Review by: Ladislaus Bolchazy, Bolchazy-Carducci Publishers - September 27, 2005
The relevance of Cicero’s On Old Age transcends time and a multiplicity of cultures. This masterpiece of antiquity examines, with superlative clarity, the challenging problems we must all face, individually, and as members of any society.
The paradox is obvious: we hope for old age simply because the alternative — premature death — is unacceptable to our species. Simultaneously, we dread old age because we believe, correctly or not, that it represents the threshold of extinction as well as a state of deprivation and debility - physical, mental, and sexual.
Cicero addresses this oppressive ambivalence as it applies to us as individual entities.
On Old Age also speaks lucidly of the emotional contradictions inherent to the aspects of approaching old age and the sociological problems induced by this phenomenon. In our own society, its adverse aspects are manifested in controversial and contradictory laws: early retirement, for example, mandated for many resourceful and capable individuals, is diametrically opposed by the common-sense practice of encouraging our elders to assume and retain the highest positions in our society. At the same time, it is obvious that early retirement-enforced results in a reduction of productivity and a decrease in gross national product. As the working class is depleted by the increasing number of retirees, the burden of vastly expanded Social Security funding must be borne by fewer and fewer producers.

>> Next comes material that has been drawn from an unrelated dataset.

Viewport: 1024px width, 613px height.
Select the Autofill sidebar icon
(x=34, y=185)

And finally, while we all hope to attain old age with its attendant comforts, we tolerate inhuman conditions in seniorcitizen nursing homes ... which lie in the future for many thousands of us.
So, Cicero’s On Old Age speaks directly to our times. Tolle, lege, therefore, with your students. Classicists who would choose to hide the light of this masterpiece under a bushel are taking an impassable route.

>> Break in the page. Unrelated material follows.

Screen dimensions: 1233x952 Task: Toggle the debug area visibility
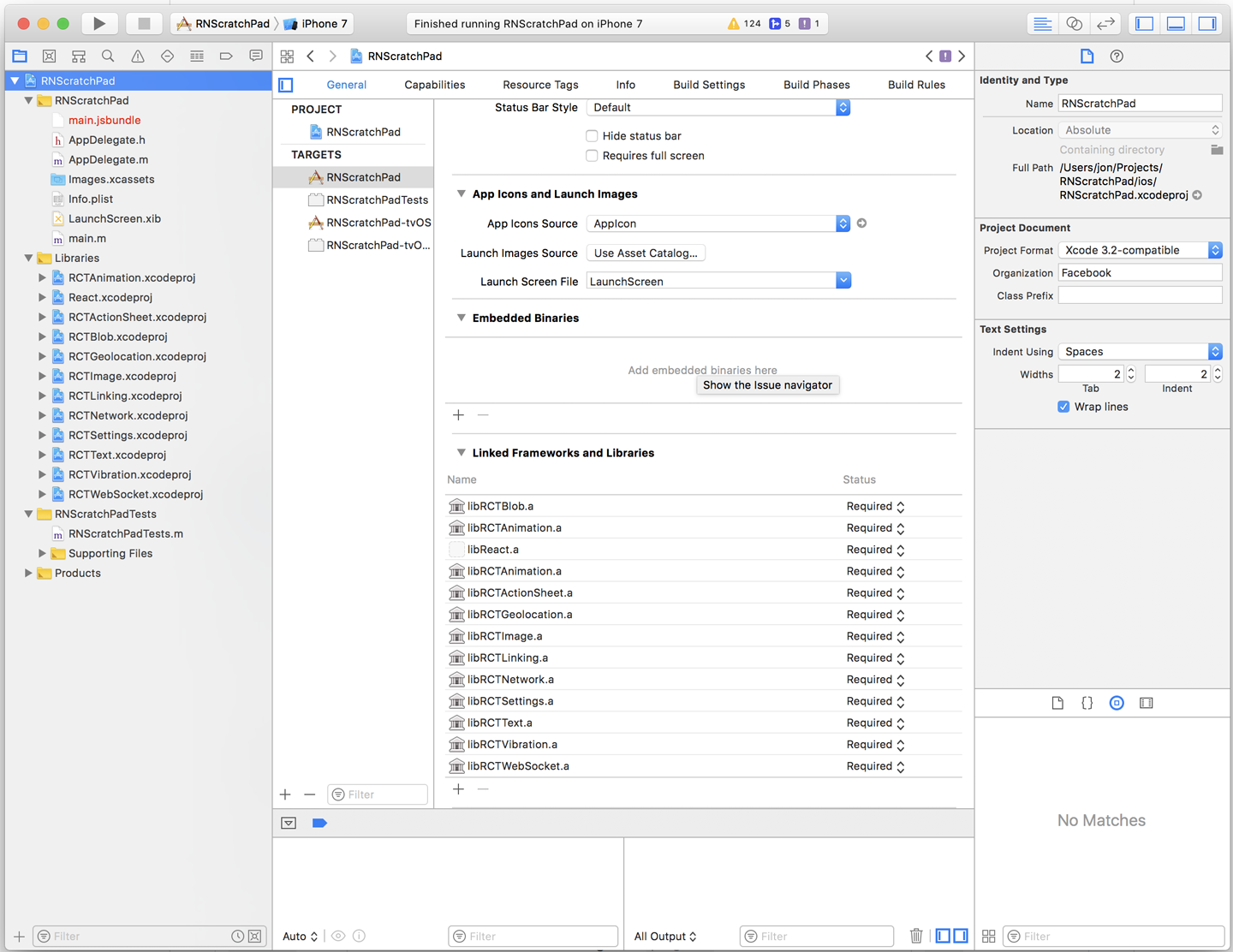(x=1176, y=23)
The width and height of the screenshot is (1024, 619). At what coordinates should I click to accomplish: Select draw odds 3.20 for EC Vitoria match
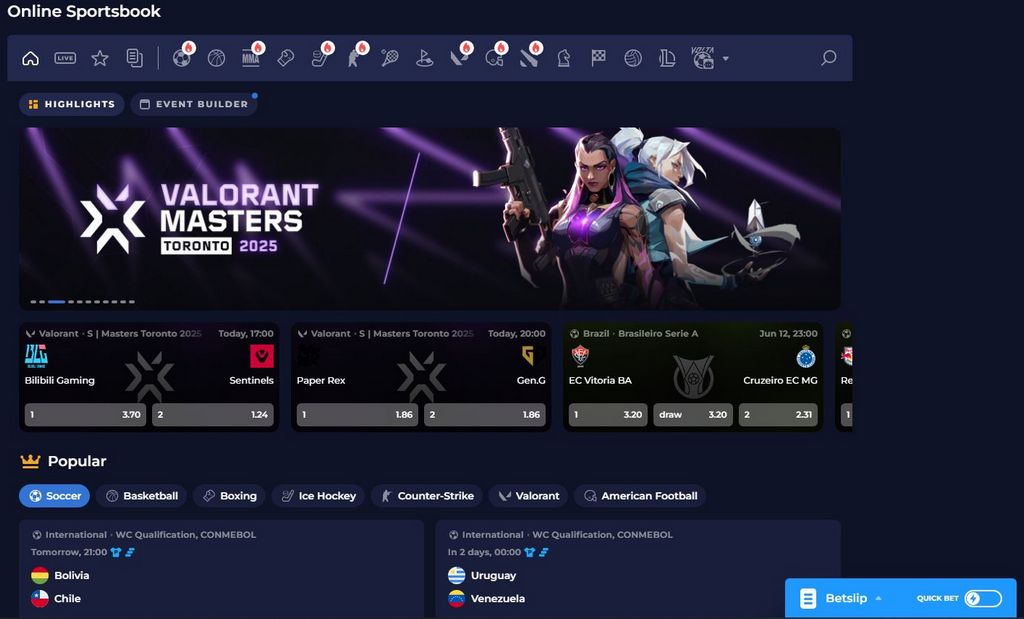(693, 414)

Your students will find Cicero’s On Old Age totally compatible with the humanistic views of contemporary society. Too, they will find this ancient masterwork relatively easy to read in the original-and completely charming.
This reprinted edition contains the Latin text and notes edited by Charles E. Bennett, first published as part of New Cicero in 1922. This reprint contains also vocabulary and a list of proper names. Bennett’s edition was chosen for this reprint because it was unanimously recommended by a number of classicists who were polled.